(Stored records)
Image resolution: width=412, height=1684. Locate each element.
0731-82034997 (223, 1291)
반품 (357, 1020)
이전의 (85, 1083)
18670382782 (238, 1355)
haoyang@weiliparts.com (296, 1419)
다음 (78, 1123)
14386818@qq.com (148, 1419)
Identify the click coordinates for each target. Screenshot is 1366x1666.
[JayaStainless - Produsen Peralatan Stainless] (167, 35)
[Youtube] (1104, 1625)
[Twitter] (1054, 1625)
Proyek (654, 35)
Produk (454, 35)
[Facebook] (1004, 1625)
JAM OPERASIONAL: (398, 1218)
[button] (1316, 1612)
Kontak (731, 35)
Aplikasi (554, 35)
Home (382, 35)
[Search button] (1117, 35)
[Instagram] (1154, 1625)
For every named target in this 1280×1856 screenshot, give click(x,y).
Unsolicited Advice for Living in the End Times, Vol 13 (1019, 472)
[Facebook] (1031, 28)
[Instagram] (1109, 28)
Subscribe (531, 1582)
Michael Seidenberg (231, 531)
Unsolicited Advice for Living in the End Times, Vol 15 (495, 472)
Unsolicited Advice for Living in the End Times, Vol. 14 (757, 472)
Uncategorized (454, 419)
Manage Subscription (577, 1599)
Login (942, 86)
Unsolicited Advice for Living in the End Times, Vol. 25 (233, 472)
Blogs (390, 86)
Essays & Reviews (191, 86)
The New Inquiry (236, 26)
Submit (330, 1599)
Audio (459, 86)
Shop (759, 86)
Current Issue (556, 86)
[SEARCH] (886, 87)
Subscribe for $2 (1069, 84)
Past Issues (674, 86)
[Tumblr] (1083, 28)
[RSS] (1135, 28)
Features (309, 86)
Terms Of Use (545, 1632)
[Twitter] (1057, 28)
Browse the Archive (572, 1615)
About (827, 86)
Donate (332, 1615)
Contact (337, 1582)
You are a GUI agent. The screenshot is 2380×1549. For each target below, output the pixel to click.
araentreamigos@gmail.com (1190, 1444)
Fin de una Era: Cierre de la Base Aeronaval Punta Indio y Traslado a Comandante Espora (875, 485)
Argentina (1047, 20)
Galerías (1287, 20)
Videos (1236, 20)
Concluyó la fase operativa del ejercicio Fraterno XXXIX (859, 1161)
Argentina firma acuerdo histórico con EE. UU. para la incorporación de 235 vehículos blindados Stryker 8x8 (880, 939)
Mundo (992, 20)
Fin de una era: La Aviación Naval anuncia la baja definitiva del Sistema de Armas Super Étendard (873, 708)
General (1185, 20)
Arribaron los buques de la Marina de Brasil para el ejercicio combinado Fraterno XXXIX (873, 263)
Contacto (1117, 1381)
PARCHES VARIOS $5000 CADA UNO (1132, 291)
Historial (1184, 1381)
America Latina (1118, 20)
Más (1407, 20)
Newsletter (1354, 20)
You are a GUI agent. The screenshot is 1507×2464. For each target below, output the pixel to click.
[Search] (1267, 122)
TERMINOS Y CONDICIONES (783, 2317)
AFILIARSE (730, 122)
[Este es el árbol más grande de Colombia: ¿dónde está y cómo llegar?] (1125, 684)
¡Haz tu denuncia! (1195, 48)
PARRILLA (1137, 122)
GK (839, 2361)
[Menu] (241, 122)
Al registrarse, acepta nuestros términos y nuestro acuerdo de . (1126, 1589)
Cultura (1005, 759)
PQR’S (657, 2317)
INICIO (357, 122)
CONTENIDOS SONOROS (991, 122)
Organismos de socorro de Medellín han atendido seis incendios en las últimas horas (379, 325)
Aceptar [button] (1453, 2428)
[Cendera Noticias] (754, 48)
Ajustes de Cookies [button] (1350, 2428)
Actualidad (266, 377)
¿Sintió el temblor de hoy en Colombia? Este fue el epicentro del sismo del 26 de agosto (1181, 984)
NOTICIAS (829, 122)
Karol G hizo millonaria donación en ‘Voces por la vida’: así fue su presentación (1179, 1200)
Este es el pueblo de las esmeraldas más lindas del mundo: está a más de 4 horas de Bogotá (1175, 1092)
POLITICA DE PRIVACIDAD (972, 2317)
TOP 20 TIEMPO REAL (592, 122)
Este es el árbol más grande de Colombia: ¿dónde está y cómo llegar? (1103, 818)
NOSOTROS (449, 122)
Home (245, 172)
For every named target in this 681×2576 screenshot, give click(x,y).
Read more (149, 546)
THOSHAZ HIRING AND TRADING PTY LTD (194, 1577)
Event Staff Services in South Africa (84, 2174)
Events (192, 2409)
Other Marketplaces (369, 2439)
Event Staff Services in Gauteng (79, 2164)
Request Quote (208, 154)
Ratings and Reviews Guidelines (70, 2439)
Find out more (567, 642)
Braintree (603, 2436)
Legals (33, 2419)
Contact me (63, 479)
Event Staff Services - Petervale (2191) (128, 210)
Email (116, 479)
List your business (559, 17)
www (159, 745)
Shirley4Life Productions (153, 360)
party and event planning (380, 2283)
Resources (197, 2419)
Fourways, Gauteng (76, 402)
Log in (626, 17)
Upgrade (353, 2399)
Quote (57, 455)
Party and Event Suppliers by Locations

TASK :: Where a line in the entries holds "ejercicio", copy that line.

TASK RESULT ::
Concluyó la fase operativa del ejercicio Fraterno XXXIX (859, 1161)
Arribaron los buques de la Marina de Brasil para el ejercicio combinado Fraterno XXXIX (873, 263)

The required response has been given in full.